I was 21 when I was diagnosed with MS. It was 1996, and I was healthy – running two km everyday, working full time, taking college courses and volunteering two days a week with the Ottawa Police Youth Program. I wanted to become a police officer. And, like any girl, I dreamed of walking down the aisle on my wedding day and dancing with my dad and husband.
Then I started to notice tingling and numbness in my arms and hands. I started to feel tired, too tired to run most days, and, when I worked out at the gym, I found the heat exhausting.
My family doctor thought the numbness was due to carpal tunnel syndrome in my wrist and the tiredness a result of working too much and staying out too late. I slowed down a bit, but the symptoms remained. Soon after, I had a lumbar puncture and a MRI scan. The diagnosis: Relapsing/Remitting MS.
Pretty quickly, I was transferred to the MS Clinic at the Ottawa General Hospital run by Dr. Mark Freedman. Over the next six years, I had multiple relapses: I lost function in my arm, experienced numbness in my legs and went through periods of extreme dizziness and nausea. I never knew how or when my MS would strike, and after each relapse I was left with more disability. I realised that becoming a police officer was not in my future.

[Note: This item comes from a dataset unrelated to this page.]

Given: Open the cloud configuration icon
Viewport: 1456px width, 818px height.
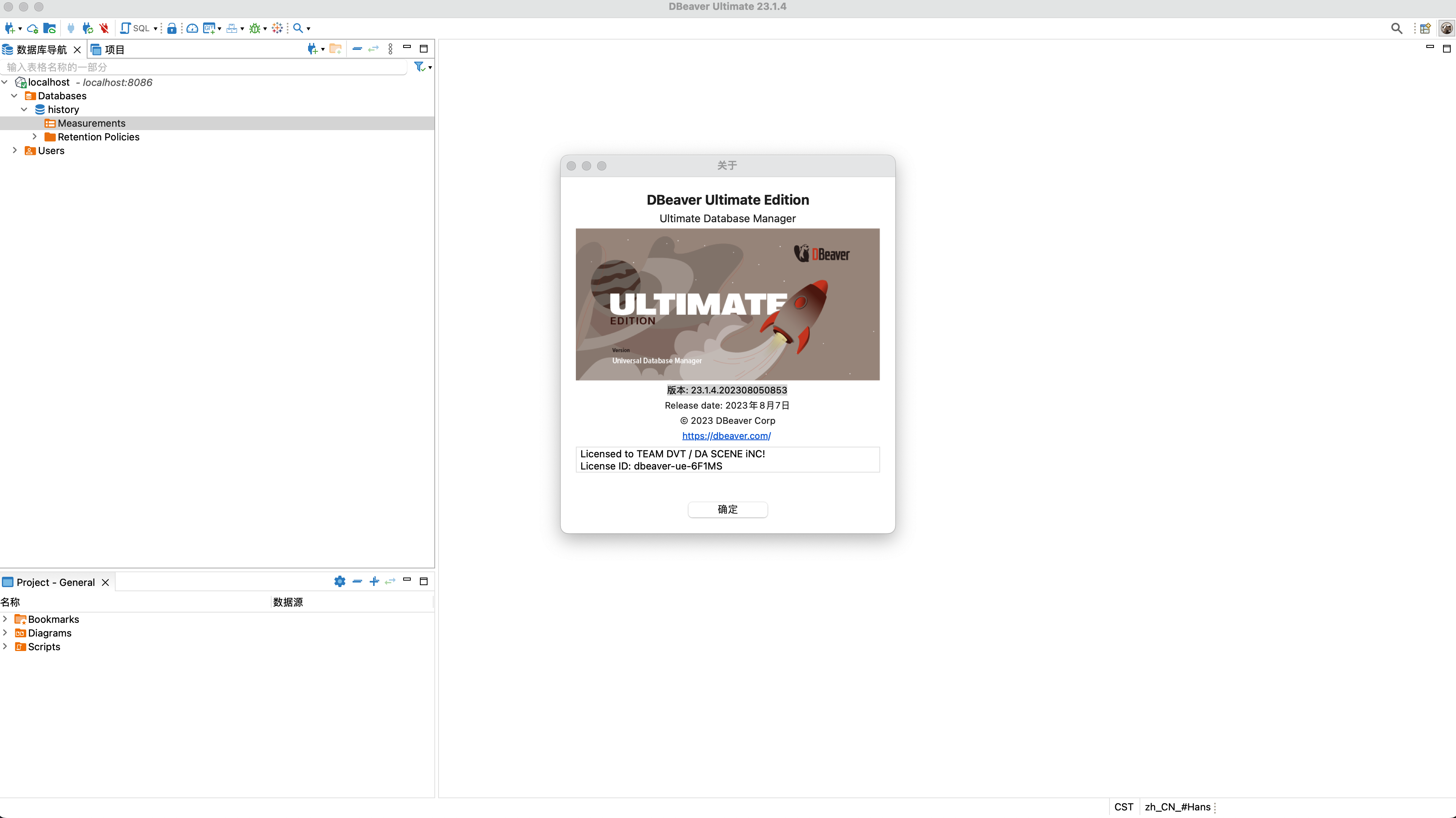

The summer of 2000 was great, but by September I began to notice a lot of new symptoms and, by the beginning of 2001, I could no longer work. I was barely able to stand, had no sensation from mid-chest to my toes and was constantly nauseous. An MRI scan showed lesions on my brain stem. My diagnosis was changed to Secondary Progressive MS.
That year, Dr. Freedman told me about a new stem cell transplant study for patients with MS. They would destroy my immune system using chemotherapy and then use stem cells from my own bone marrow to essentially grow a new immune system. Their goal was to stop the progression of the disease, not to fix damage that had already been done. The best I was hoping for at that point was to not get any worse.
So, even though the procedure was experimental and involved risks, including seizures, sterility, and even death, my decision was easy. I had tried everything else, so I had no fear. My boyfriend (now husband), however, was terrified, but supported my decision. You know it’s pretty bad when death is a viable option and what you’re doing to help could actually kill you in the process.
After months of tests, surgery, stem cell recovery, chemo treatments and injections I was ready to begin the transplant stage on July 4th, 2002. I had my stem cells harvested, and over the next three weeks they were transplanted into me.
The first six to eight months after the transplant are a blur and involved overwhelming tiredness and lots of medical appointments. My life was scheduled day by day from February of 2002 until the time I was done. Even now, I still have to go for tests and follow-ups, but it’s a longer leash.
When I look back it was probably about two years before I really started to feel better. And it was sometimes so gradual that I didn’t realize I was getting better. One day I realised I had walked to my mailbox and back without a cane. Soon after, I walked into Dr. Freedman’s office and he looked down and said, “Jen, you’re wearing high heels!” For someone who had been wheelchair-bound a couple of years earlier, this was a remarkable thing.
I approach my eighth year post-transplant mark this July. I’m no longer taking any medication. I returned to work full-time, passed my driving test, am completely independent, inside my home and out. I’ve even gone downhill skiing. I was married seven years ago and, yes, I did dance at my wedding.
I still have MS, but I don’t. For many people with this disease, your whole life is spent coping with getting worse. For me, I’m fortunate to be coping with getting better.
Jennifer Molson was patient number six in the Canadian MS Bone Marrow Transplant Research Study. She is also a True Blood expert.